This unknown Google exec fought a brutal internal battle and now controls a $60 billion business
The man in charge of the engineers and product managers who build those ad products is Sridhar Ramaswamy.
It's a big job. It took Ramaswamy a long time, and a lot of scrapping, to get it.
The Information's Amir Efrati tells the tale in a new blow-by-blow story posted on Monday.
It's called "The Ascension of Google's Sridhar Ramaswamy," and it's worth reading.
Here are the highlights for people who don't have a subscription:
- He started in 2003, in what was once considered a "backwater" at Google - the ads group.
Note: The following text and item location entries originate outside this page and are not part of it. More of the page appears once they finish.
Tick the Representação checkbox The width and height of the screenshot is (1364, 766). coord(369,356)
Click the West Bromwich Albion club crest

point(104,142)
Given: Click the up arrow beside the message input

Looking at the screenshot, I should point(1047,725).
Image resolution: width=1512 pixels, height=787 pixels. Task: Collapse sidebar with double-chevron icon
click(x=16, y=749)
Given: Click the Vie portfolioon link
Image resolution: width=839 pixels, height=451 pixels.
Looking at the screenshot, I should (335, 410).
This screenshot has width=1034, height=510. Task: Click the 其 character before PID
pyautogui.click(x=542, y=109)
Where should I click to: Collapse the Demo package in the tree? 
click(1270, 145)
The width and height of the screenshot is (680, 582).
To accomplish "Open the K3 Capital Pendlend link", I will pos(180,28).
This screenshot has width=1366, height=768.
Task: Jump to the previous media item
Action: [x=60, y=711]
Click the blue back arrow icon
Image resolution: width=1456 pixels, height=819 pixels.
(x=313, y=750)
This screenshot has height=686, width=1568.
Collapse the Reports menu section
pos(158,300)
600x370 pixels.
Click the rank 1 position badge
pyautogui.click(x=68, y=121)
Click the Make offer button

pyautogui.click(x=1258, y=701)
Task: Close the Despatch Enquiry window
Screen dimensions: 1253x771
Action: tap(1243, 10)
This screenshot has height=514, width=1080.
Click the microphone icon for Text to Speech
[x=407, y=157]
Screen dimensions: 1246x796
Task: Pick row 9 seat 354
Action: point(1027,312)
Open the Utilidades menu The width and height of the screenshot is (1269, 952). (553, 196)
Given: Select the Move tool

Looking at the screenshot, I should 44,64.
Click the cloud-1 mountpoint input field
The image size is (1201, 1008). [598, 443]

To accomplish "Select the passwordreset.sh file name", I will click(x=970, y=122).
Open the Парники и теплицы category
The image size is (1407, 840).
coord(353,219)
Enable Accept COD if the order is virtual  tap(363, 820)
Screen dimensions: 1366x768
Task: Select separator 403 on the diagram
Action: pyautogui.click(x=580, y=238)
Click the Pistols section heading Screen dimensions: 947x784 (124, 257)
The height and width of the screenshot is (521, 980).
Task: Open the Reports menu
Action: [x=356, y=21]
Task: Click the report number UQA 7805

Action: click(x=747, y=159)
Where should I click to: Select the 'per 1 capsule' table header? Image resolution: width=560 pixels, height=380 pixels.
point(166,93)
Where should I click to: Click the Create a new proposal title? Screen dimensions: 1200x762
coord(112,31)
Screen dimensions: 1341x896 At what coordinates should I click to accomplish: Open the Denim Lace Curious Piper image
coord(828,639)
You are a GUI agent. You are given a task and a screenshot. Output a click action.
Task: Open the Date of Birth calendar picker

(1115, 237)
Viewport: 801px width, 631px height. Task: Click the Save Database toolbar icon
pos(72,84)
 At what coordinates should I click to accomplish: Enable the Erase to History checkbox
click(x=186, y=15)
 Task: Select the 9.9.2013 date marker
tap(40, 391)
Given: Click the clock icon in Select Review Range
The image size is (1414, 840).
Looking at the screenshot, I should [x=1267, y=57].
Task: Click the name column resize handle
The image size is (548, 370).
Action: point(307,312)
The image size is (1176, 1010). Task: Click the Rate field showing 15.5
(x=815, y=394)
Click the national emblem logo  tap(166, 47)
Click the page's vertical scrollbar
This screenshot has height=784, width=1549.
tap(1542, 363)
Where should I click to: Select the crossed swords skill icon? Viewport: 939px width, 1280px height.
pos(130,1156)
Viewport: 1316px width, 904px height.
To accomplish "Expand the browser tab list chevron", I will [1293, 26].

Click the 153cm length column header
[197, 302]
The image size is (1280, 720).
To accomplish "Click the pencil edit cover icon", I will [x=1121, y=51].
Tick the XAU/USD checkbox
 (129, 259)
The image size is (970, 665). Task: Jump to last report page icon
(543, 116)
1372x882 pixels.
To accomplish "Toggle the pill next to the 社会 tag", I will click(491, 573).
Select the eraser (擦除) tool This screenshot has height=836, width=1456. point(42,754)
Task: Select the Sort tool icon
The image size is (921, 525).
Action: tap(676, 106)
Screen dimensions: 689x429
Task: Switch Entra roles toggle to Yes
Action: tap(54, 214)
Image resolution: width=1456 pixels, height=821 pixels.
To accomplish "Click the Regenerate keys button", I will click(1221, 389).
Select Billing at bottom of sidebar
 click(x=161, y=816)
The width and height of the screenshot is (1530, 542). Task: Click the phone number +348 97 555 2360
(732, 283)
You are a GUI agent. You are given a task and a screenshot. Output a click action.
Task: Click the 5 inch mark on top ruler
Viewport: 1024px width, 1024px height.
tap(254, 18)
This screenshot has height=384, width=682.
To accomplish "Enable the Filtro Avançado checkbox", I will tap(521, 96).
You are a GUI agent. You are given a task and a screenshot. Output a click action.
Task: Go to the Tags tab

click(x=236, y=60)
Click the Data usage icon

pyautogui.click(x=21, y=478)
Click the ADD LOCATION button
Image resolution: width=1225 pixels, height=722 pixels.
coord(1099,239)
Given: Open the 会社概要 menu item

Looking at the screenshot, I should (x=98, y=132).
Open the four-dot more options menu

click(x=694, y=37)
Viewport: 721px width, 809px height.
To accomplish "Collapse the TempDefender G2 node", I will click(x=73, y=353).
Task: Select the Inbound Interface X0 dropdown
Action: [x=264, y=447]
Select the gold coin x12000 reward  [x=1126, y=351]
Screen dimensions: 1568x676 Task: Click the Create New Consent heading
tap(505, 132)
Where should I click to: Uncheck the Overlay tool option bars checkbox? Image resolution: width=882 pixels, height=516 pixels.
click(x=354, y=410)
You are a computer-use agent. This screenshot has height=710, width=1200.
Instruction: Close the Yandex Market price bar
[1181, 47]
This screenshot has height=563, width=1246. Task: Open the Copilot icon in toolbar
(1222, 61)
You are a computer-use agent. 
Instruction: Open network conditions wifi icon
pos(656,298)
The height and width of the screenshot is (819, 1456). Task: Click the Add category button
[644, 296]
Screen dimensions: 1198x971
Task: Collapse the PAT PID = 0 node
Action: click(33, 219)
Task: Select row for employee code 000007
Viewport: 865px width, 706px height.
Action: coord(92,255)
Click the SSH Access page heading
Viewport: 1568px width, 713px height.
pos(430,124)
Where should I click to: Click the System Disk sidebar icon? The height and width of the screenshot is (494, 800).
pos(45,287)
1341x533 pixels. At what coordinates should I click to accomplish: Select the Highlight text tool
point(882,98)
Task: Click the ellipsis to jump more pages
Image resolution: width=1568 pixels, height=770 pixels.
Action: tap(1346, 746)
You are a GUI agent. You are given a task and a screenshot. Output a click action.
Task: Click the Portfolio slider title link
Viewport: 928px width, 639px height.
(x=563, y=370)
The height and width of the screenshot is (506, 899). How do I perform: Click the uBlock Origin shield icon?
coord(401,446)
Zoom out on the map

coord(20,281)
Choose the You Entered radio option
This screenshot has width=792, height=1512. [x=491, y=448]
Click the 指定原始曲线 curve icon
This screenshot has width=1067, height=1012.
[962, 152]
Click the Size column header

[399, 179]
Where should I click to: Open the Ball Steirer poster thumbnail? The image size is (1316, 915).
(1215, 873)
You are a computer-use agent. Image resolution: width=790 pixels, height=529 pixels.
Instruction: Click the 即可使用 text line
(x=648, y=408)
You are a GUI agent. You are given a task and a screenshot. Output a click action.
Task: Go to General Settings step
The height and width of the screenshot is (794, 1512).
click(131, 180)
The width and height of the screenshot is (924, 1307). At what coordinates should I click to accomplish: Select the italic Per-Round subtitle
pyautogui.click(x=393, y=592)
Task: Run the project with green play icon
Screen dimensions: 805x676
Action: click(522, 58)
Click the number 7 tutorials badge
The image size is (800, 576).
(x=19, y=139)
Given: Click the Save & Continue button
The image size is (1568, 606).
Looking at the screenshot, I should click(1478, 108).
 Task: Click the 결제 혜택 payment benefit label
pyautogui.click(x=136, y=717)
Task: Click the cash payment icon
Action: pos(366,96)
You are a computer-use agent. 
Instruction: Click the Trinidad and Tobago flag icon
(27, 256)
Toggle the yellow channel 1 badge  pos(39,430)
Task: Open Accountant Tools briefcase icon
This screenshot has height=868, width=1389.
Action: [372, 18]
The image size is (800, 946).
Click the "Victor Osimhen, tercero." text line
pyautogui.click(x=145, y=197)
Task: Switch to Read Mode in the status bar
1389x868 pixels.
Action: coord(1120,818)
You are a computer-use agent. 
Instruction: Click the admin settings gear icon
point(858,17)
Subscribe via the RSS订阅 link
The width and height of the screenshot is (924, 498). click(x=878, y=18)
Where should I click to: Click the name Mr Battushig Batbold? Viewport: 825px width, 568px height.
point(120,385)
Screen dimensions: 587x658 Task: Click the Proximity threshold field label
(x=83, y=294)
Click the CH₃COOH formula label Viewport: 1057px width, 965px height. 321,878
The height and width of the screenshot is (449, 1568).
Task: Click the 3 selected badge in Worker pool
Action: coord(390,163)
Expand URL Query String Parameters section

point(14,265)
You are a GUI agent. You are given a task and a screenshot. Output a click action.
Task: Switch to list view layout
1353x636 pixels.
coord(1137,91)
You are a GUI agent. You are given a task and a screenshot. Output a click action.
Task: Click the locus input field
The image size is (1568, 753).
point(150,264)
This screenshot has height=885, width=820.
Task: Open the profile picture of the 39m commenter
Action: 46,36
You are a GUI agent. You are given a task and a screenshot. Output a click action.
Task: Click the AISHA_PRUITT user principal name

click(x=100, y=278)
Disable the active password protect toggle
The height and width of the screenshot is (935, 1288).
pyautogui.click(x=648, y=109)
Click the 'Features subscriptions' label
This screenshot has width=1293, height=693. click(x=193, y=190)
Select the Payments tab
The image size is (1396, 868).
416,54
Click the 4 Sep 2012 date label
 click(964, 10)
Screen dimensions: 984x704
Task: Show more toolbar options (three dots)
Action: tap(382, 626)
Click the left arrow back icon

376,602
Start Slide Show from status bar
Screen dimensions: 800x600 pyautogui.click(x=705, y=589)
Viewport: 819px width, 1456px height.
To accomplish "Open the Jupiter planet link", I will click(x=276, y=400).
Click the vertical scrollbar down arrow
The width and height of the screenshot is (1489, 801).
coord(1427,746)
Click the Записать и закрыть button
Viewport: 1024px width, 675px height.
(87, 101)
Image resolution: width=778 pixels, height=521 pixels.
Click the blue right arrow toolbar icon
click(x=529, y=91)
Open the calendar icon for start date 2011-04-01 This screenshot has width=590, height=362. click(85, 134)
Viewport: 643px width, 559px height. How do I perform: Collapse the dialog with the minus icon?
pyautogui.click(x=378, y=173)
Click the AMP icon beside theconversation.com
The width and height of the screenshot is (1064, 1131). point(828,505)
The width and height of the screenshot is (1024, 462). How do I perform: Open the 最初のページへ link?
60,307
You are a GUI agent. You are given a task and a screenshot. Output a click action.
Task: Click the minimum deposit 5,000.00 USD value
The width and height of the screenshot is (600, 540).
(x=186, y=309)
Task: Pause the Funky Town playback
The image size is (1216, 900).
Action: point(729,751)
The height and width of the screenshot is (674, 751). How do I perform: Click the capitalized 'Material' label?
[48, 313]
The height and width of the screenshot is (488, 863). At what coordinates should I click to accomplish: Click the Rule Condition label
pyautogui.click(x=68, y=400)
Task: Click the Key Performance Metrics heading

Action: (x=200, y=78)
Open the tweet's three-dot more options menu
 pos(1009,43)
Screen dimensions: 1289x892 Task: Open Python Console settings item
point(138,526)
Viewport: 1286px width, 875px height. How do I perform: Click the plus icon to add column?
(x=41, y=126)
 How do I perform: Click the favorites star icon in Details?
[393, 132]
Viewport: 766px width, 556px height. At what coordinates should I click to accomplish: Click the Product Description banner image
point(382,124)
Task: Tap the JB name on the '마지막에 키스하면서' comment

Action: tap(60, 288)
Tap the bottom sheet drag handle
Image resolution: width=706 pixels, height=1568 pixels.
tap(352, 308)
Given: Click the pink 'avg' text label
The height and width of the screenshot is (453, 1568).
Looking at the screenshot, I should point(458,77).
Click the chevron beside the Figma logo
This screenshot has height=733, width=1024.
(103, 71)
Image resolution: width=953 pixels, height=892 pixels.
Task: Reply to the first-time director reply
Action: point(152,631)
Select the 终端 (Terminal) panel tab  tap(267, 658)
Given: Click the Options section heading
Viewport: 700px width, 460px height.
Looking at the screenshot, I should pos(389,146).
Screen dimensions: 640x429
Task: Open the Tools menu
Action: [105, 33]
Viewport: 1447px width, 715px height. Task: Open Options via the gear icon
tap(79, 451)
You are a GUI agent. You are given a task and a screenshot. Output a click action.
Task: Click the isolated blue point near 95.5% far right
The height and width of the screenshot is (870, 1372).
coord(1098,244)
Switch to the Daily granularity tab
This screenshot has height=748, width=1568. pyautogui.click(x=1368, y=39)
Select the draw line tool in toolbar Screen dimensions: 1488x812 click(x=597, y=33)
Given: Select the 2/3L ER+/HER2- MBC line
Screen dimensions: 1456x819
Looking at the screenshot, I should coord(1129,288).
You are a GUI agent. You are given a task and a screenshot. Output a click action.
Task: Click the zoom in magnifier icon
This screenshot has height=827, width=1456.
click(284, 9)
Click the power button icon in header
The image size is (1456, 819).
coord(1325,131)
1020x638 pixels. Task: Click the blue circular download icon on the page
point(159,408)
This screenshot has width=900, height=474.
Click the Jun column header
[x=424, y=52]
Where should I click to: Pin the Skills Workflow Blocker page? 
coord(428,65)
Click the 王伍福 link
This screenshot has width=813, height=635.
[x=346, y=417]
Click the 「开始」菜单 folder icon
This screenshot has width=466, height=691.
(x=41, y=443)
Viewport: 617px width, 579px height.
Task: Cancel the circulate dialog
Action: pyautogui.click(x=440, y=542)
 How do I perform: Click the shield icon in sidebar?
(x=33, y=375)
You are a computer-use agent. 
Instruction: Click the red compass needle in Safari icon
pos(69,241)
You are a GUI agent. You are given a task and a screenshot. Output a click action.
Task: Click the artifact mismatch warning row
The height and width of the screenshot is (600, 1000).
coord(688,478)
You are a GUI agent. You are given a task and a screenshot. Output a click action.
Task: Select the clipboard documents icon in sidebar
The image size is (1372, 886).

- Ramaswamy was in charge of the many algorithms that make sure Google always orders the ads on its search results pages in the most profitable way. (Side note: For this, he deserves partial credit for the destruction of Yahoo, which used a simplistic straight auction to order its search ads. The difference in yield allowed Google to pay more for search distribution and eventually gain a practical monopoly.)
- Ramaswamy keeps a low profile. He hardly ever speaks in public. He's worth millions, but he drove a Honda till a couple years ago.
- He's sharp-tongued. Efrati reports that "he is blunt and unafraid to openly disagree with colleagues and subordinates." And his attitude with subordinates was generally "sink or swim."
- He's got a little Walter White in him. Back when Ramaswamy was promoted to vice president, he had a meeting with Google cofounder Larry Page. Page didn't remember Ramaswamy's name. Ramaswamy was offended. According to Efrati, Ramaswamy told a colleague his new goal was to make Page remember his name.
- Ramaswamy fought a battle with other Google executives to prevent them from mining the search histories of Google users to improve ad-targeting on non-Google sites.
- Ramaswamy's biggest rival is Susan Wojcicki, one of CEO Larry Page's oldest confidants. For a while, both of them were in charge of ads. During one particularly heated argument, held in front of Google's senior staff, Ramaswamy told Wojcicki: "Tell me what you really want to do … Just say it." One person who was there says of the two: "They could barely be in a room together."